Ramush Haradinaj, who is nominated by the coalition to be prime minister, hailed Kosovars "for the trust given to the coalition", adding "these are the best elections ever held in Kosova".

The new government will also have to try to strike a border demarcation deal with Montenegro, which is the last condition for the European Union to grant visa-free travel for Kosovars.

At stake are thorny issues including a border demarcation deal with Montenegro that brought down the previous government, and the approval of another deal with Serbia giving more rights to the ethnic Serb minority.

Kosovo votes in an early parliamentary election Sunday.

The June 11 election, the third vote since Kosovo declared independence from Serbia in 2008, was triggered about a year earlier than scheduled after Prime Minister Isa Mustafa's government lost a no-confidence vote in parliament.

For although Kosovo's independence has been recognised by more than 110 countries, Serbia still refuses to acknowledge it.

Nineteen political parties, five coalitions and two citizens' initiatives, all promising to break the isolation and secure growth, have nominated candidates.

"My expectations are for free fair election in Kosovo", said U.S. Ambassador Greg Delawie at a polling station. "Keep it up, more hard work to come".

Local and worldwide observers are monitoring the vote.

With 70% of votes counted, the alliance dubbed the "war wing" by Kosovo's media, and led by the Democratic Party of Kosovo (PDK) of President Hashim Thaci, the opposition Vetevendosje (VV) party 26.3%, and a coalition led by the Democratic League of Kosovo (LDK) 25.8%, the Democracy in Action non-governmental organisation said.

Haradinaj has served as prime minister before.

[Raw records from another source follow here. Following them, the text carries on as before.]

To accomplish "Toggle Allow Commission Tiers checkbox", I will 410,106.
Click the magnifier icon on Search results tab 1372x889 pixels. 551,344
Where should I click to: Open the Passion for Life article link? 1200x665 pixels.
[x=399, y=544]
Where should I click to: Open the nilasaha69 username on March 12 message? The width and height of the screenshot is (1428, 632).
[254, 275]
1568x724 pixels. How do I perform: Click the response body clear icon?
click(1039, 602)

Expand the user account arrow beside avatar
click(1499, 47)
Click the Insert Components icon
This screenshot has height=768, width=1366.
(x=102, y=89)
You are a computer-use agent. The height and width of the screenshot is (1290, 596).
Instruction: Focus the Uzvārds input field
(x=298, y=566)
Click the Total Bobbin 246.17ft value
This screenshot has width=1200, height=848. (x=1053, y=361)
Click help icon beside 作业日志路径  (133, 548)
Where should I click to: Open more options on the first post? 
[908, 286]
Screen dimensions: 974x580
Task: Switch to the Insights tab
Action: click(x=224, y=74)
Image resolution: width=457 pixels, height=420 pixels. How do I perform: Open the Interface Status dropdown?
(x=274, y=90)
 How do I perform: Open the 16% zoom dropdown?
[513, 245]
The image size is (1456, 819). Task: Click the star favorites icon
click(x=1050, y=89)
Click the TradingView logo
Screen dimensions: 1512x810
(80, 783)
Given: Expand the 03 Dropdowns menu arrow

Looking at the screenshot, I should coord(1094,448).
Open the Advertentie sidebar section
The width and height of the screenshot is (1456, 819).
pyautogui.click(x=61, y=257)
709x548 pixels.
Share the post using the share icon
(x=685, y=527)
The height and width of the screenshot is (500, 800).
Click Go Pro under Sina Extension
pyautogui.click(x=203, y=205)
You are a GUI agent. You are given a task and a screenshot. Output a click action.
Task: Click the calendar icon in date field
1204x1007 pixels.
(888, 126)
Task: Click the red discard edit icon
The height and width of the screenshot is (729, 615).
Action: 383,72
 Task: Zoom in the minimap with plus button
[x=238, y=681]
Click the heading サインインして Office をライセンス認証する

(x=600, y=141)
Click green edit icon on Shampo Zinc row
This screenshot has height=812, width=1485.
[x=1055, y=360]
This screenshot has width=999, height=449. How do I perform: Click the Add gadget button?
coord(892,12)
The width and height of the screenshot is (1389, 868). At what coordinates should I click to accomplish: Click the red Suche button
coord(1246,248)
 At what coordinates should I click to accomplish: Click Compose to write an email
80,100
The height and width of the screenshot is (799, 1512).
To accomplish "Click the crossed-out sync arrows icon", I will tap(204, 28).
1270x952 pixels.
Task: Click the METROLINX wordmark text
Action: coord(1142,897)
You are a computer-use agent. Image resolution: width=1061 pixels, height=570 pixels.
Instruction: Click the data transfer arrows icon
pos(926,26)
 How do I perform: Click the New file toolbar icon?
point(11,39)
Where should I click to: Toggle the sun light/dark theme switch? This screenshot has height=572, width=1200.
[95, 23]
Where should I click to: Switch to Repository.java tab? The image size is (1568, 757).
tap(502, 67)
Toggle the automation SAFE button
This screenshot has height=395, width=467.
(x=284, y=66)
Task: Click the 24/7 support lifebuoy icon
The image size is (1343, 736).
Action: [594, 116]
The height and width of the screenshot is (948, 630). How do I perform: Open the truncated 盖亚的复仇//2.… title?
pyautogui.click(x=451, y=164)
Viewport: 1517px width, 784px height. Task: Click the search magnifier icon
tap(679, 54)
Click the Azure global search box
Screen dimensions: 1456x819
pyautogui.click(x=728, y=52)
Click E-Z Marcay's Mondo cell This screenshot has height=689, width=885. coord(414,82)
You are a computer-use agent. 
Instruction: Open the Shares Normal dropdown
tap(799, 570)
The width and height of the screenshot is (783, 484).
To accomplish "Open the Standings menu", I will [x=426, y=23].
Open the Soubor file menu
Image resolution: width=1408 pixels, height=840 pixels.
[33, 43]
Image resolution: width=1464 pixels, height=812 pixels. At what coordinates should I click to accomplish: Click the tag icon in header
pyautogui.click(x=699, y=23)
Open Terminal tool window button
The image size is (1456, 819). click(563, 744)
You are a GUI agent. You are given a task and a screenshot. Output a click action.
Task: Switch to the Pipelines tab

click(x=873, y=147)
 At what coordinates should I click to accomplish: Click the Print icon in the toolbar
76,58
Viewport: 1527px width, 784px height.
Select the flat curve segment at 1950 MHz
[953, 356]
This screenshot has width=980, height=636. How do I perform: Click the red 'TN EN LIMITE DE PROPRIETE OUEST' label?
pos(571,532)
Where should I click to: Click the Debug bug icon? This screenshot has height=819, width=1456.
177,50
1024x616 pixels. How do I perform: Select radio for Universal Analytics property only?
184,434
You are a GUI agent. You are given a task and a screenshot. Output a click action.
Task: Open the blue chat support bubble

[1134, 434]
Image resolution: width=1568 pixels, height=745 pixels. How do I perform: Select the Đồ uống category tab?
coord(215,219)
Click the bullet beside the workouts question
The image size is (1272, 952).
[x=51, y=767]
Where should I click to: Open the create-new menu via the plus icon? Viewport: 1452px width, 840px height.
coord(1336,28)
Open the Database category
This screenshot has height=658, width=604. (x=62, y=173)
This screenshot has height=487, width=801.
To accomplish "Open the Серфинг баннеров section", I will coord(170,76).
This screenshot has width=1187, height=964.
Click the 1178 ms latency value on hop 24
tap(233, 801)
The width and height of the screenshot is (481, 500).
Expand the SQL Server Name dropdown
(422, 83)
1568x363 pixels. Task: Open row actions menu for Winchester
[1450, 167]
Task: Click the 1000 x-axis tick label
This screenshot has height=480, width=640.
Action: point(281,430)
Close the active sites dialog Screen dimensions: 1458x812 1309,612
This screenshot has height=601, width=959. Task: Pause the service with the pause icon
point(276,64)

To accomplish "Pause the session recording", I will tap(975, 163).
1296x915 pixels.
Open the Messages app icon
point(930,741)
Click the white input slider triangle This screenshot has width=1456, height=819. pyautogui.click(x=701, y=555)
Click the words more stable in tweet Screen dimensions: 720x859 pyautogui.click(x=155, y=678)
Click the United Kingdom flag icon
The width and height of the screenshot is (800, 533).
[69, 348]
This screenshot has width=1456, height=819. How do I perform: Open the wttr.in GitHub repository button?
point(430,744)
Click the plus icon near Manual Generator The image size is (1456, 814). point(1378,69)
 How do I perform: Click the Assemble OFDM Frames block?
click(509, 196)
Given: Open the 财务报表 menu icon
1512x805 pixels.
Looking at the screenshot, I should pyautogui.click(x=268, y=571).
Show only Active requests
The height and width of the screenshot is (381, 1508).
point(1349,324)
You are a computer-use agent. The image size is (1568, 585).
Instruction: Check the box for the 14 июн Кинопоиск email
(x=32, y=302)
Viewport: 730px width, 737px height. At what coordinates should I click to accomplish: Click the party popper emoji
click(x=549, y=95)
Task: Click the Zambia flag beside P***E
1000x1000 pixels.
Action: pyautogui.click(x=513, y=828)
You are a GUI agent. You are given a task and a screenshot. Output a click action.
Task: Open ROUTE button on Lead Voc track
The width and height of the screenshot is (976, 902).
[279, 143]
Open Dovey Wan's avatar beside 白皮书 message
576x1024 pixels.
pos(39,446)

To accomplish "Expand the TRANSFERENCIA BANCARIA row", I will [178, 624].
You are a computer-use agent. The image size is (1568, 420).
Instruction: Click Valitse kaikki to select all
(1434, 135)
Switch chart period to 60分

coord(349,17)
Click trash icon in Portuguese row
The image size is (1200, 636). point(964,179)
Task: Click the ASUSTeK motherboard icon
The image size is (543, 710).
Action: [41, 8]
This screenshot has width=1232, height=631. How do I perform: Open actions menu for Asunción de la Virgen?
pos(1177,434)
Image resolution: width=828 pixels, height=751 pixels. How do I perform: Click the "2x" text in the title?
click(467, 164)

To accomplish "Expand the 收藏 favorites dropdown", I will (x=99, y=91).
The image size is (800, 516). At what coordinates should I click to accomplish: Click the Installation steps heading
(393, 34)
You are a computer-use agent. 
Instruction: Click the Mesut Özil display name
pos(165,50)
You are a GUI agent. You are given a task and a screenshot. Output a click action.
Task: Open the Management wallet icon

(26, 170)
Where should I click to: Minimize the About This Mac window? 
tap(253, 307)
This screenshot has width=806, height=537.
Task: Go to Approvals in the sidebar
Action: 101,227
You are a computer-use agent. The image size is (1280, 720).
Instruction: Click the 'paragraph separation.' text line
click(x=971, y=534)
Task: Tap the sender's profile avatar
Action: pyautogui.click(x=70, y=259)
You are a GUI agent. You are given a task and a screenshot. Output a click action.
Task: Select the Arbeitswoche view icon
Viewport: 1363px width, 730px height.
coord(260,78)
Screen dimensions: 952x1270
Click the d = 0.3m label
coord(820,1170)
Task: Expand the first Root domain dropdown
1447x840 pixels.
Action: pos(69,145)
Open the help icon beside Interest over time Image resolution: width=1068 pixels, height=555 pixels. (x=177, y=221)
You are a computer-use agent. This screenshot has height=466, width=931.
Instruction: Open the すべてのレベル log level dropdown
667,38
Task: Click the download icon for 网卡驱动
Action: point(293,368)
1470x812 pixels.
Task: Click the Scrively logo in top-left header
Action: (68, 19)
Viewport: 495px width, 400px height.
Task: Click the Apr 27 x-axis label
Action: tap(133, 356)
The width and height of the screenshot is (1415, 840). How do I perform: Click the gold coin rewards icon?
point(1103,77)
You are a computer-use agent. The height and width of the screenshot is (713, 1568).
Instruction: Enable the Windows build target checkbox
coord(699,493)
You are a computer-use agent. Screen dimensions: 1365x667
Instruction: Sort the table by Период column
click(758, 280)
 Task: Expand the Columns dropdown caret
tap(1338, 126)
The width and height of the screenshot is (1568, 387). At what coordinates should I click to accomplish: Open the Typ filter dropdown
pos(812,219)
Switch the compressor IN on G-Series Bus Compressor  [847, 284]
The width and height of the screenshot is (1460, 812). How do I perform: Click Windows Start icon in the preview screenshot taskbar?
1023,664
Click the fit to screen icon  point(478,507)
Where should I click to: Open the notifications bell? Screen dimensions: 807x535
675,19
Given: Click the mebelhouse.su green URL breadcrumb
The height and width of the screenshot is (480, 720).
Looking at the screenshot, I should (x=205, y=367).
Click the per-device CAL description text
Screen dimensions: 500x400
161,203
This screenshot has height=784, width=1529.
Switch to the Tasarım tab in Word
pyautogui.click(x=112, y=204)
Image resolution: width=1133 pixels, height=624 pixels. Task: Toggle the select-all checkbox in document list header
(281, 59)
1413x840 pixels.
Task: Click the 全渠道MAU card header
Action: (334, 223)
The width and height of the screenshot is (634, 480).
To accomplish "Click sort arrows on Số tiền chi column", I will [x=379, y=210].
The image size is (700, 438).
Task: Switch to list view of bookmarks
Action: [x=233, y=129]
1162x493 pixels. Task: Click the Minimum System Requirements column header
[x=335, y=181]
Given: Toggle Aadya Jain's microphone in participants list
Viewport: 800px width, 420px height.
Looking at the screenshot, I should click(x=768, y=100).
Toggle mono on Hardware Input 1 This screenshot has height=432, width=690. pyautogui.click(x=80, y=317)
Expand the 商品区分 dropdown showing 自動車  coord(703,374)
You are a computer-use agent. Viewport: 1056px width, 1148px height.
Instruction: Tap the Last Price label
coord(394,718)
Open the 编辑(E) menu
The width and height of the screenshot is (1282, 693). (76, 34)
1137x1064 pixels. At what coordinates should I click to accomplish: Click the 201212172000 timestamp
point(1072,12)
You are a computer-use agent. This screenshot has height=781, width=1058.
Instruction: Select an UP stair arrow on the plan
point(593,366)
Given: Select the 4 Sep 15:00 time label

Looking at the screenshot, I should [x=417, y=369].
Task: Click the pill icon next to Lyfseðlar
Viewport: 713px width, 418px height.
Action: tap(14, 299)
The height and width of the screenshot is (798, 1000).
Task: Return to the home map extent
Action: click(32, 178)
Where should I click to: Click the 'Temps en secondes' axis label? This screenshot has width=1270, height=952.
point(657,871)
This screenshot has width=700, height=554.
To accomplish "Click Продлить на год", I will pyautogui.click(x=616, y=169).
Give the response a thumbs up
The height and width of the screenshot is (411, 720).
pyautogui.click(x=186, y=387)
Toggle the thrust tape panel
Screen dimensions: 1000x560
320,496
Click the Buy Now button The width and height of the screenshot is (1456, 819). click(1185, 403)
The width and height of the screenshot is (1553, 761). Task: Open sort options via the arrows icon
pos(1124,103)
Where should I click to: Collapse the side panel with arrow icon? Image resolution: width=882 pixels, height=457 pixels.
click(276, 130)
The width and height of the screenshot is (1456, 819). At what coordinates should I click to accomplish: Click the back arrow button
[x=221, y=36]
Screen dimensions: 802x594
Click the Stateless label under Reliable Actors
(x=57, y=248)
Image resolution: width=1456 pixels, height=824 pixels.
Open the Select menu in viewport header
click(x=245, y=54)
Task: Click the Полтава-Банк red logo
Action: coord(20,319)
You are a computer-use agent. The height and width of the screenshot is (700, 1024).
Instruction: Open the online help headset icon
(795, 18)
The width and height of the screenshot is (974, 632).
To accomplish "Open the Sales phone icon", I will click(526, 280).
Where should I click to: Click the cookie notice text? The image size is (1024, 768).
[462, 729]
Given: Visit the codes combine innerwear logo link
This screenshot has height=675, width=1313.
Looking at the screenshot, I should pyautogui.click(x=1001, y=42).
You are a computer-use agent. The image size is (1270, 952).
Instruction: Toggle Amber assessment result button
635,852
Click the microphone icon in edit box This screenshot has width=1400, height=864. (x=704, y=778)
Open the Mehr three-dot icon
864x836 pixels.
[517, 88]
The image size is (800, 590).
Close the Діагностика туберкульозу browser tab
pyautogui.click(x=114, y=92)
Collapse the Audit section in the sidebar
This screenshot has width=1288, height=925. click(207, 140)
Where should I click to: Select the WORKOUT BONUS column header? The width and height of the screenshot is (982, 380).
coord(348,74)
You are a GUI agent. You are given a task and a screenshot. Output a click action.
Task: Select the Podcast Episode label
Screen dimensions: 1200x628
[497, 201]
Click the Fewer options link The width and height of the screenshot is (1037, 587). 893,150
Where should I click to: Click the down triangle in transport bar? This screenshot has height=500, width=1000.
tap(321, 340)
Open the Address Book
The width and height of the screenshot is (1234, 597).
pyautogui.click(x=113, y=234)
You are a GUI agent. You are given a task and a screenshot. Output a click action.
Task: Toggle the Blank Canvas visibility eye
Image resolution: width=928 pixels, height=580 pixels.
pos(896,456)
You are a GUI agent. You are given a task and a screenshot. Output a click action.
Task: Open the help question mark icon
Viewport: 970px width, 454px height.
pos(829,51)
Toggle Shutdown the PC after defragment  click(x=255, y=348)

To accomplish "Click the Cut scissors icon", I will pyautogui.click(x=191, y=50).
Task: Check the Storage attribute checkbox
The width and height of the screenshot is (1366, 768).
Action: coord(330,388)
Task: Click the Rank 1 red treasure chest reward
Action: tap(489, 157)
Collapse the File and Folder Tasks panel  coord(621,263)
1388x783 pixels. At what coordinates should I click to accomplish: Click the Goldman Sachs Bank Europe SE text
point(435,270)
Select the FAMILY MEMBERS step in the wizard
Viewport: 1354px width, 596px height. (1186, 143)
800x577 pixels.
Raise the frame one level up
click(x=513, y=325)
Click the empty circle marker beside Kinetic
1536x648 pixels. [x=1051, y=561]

The Serbian List looks likely to win seven of the 10 seats reserved for Serbs in the 120-seat Kosovo parliament and will probably be part of the next government.

The West believes that the incorporation of Western Balkan countries in the European Union is the most effective way of stabilising a region blighted by war throughout the 1990s.

Kurti and fellow party members repeatedly threw tear gas in parliament to prevent a law passing on a border demarcation deal with Montenegro.

Opposition parties say that deal meant a loss of territory, over 8,000 hectares (20,000 acres), or less than 1 percent of Kosovo's land. The former Cabinet, global experts and the country's Western backers dispute that claim.

The Self-Determination Movement and others also oppose another deal signed in 2015 that gave more rights to the ethnic Serb minority.

But analysts say ex-commanders of the Kosovo Liberation Army have another reason for all wanting to be in power at the same time - a new special court in The Hague may soon indict some of them for crimes against Serbs and political rivals during and immediately after the 1998-1999 war.